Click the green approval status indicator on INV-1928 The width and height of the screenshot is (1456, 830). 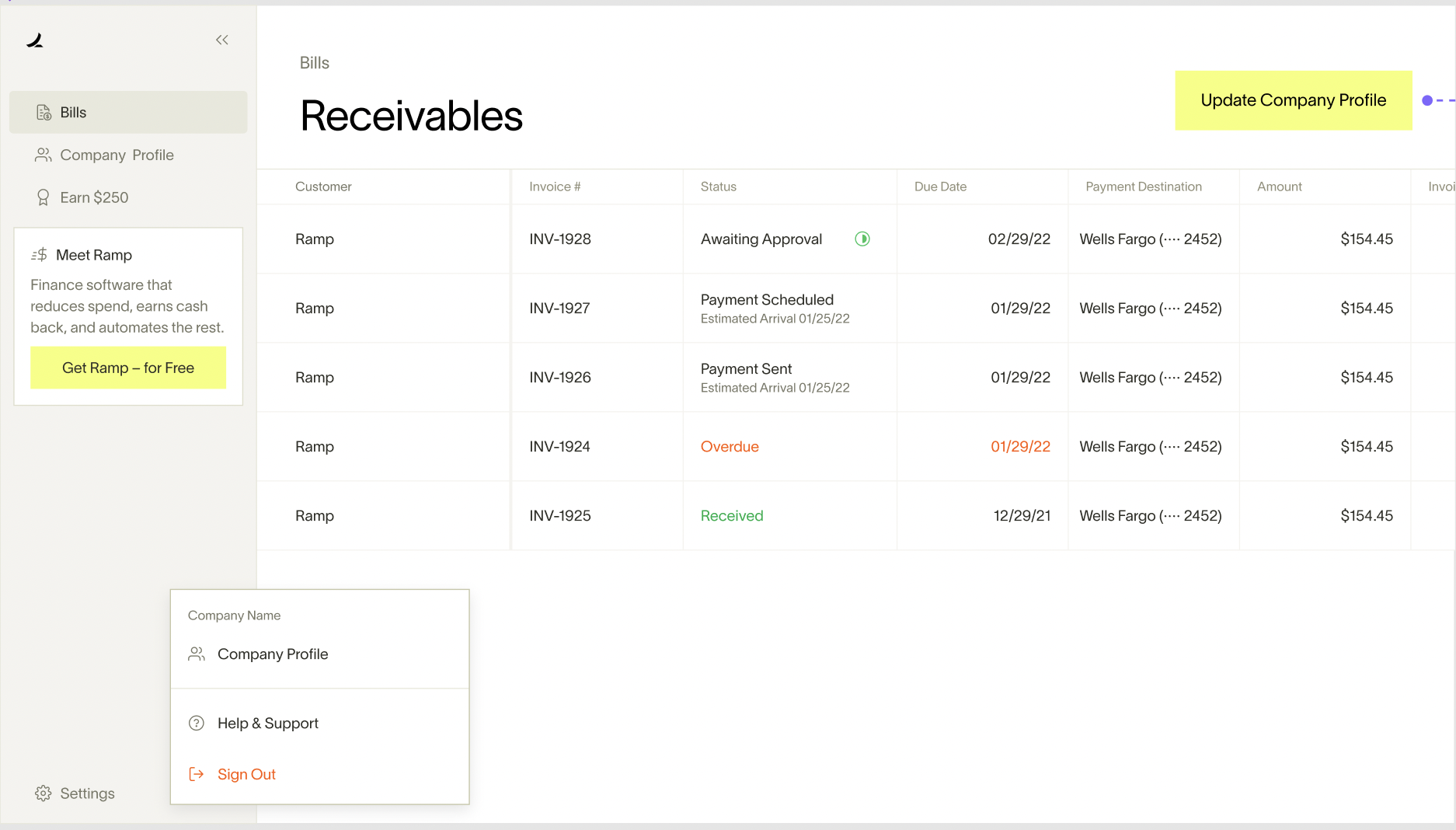point(862,239)
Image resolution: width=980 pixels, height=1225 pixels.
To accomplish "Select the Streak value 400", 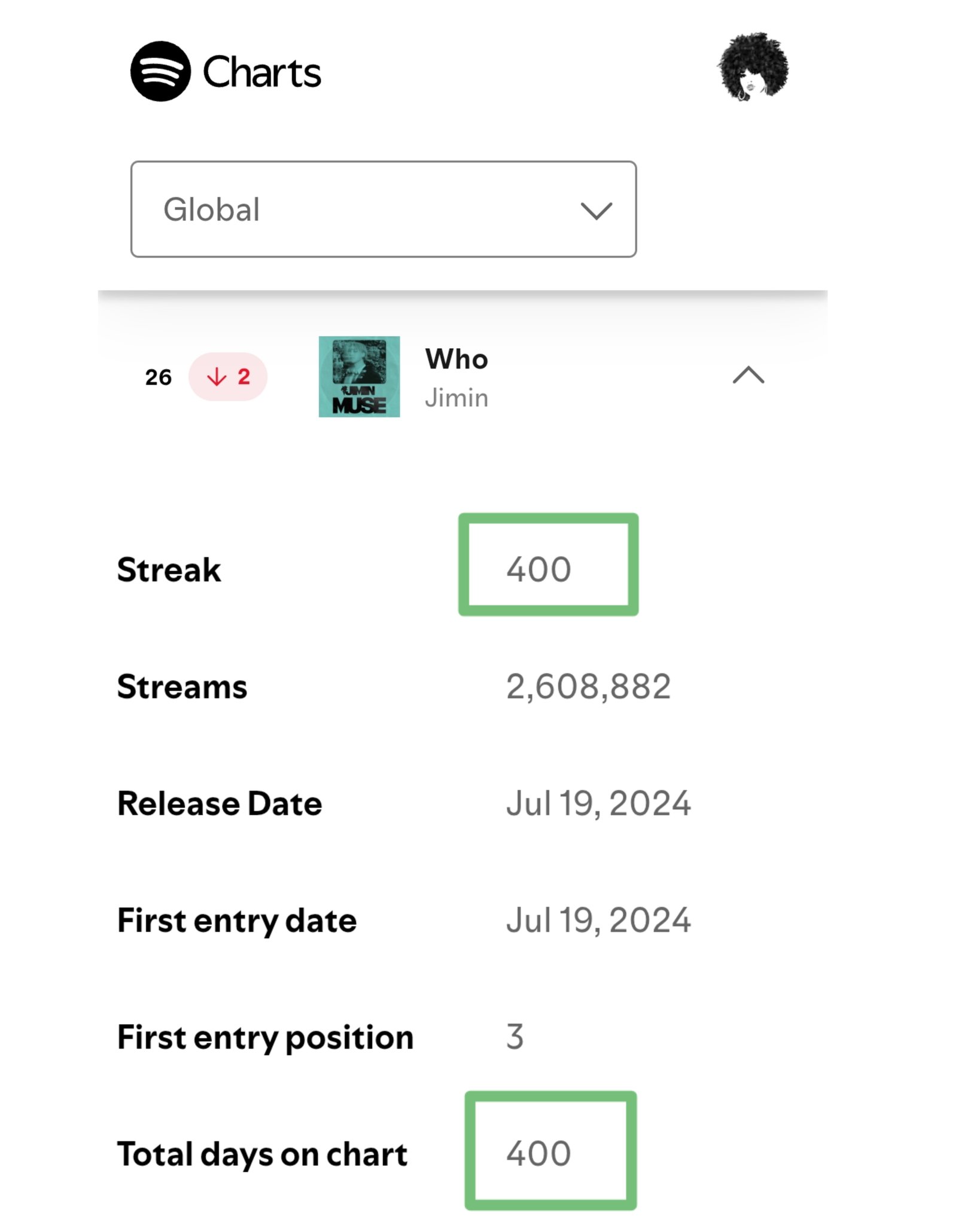I will click(538, 569).
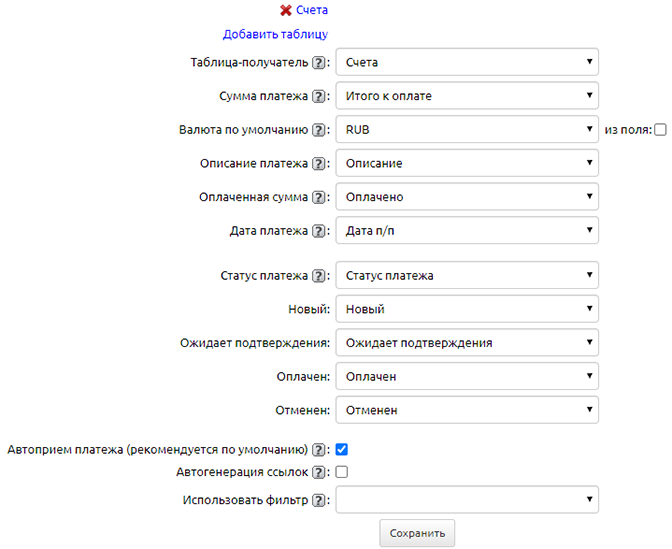The height and width of the screenshot is (549, 672).
Task: Click help icon next to Таблица-получатель
Action: click(320, 63)
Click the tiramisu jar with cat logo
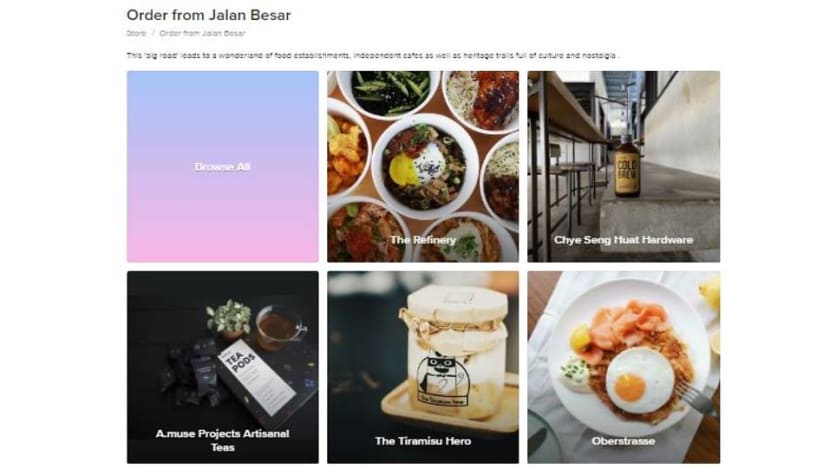The height and width of the screenshot is (468, 830). 458,350
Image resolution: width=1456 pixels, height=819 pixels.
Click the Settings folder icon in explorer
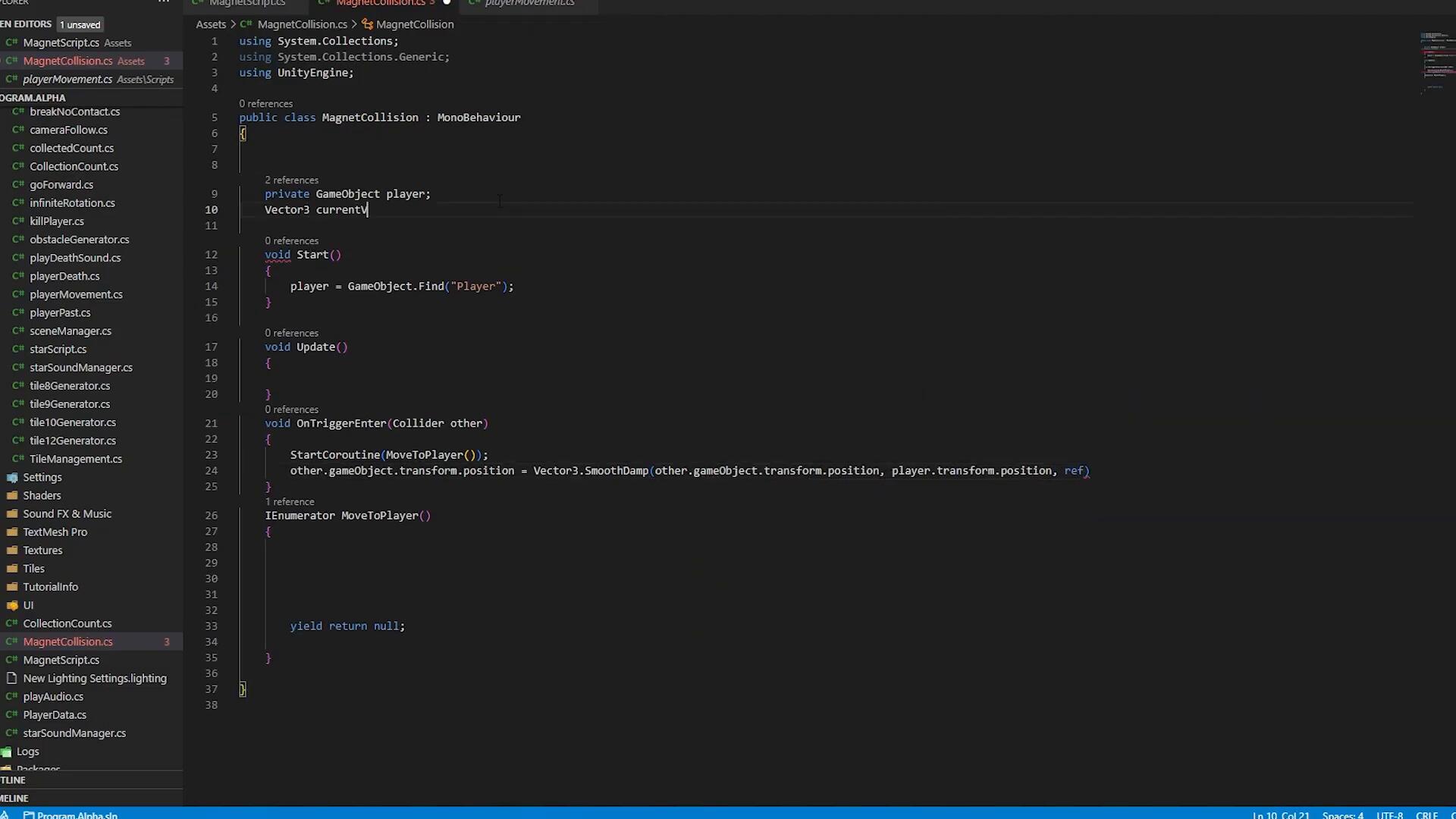click(11, 477)
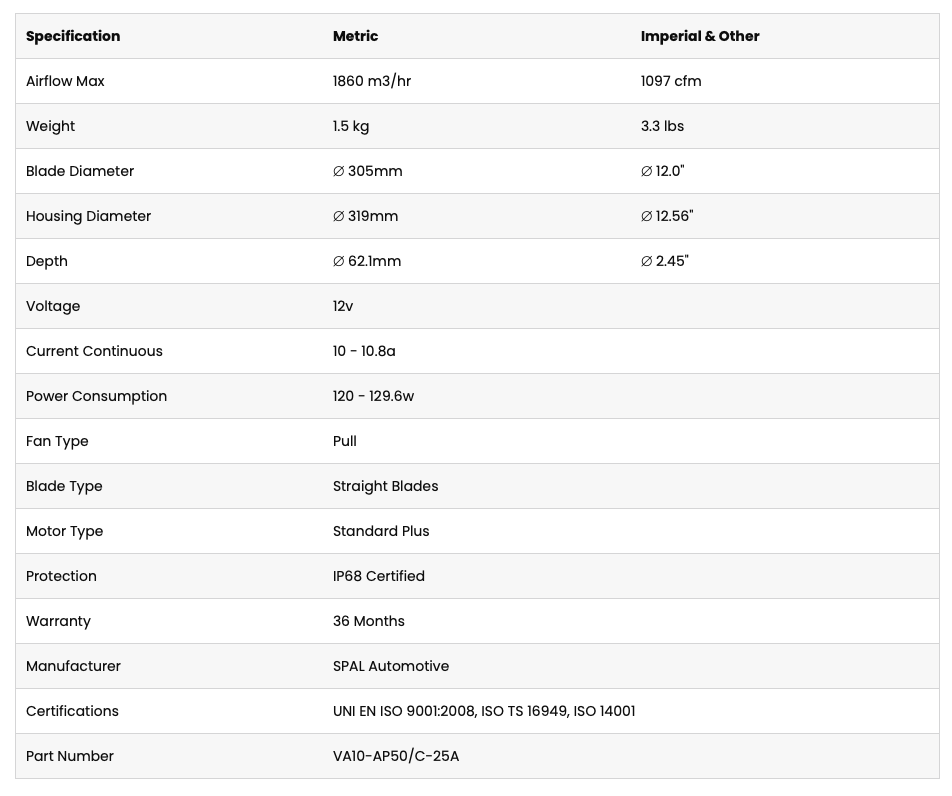The width and height of the screenshot is (952, 796).
Task: Select the 3.3 lbs weight value
Action: (662, 126)
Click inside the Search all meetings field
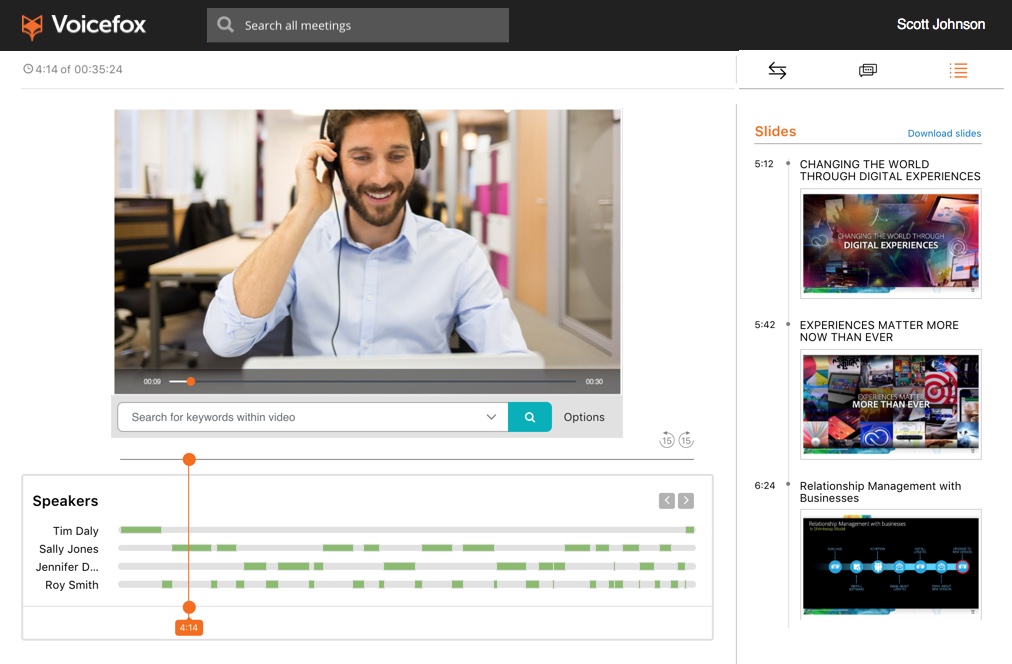The height and width of the screenshot is (664, 1012). [370, 26]
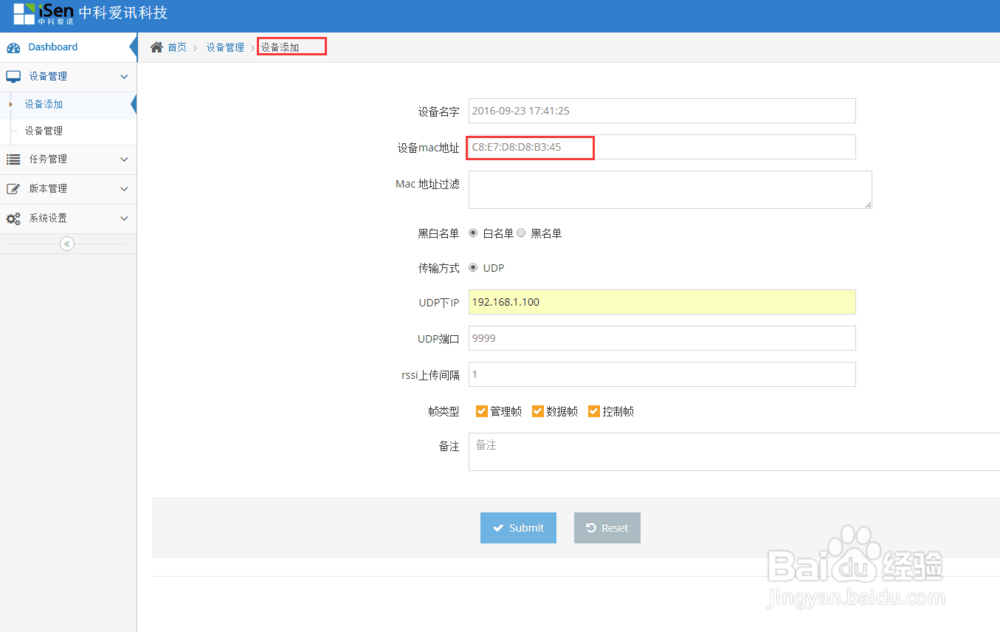Image resolution: width=1000 pixels, height=632 pixels.
Task: Click the gears icon beside 系统设置
Action: (14, 218)
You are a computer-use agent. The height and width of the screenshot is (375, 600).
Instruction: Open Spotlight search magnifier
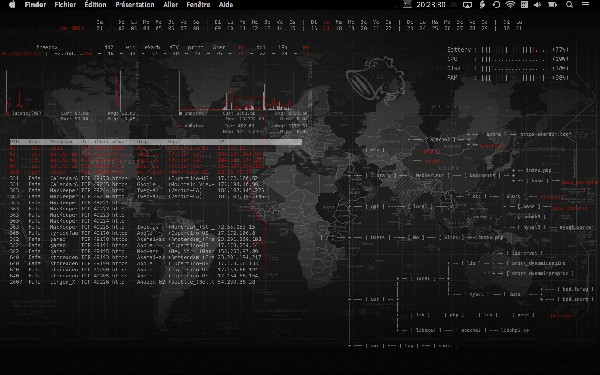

▬▬▬

To do |
Transcribe the entries above verbatim, starting at the line containing "Click the tiramisu jar with cat logo" and continuing through the final entry, with both ends included. Omit the pictures from your answer.

Answer in full |
Click the tiramisu jar with cat logo
The height and width of the screenshot is (468, 830). 458,350
Image resolution: width=1456 pixels, height=819 pixels.
Click the Settings folder icon in explorer
click(11, 477)
The width and height of the screenshot is (952, 796).
Task: Select the 3.3 lbs weight value
Action: (662, 126)
Click inside the Search all meetings field
The height and width of the screenshot is (664, 1012). [370, 26]
Image resolution: width=1000 pixels, height=632 pixels.
Task: Click the gears icon beside 系统设置
Action: (14, 218)
You are a computer-use agent. The height and width of the screenshot is (375, 600).
Instruction: Open Spotlight search magnifier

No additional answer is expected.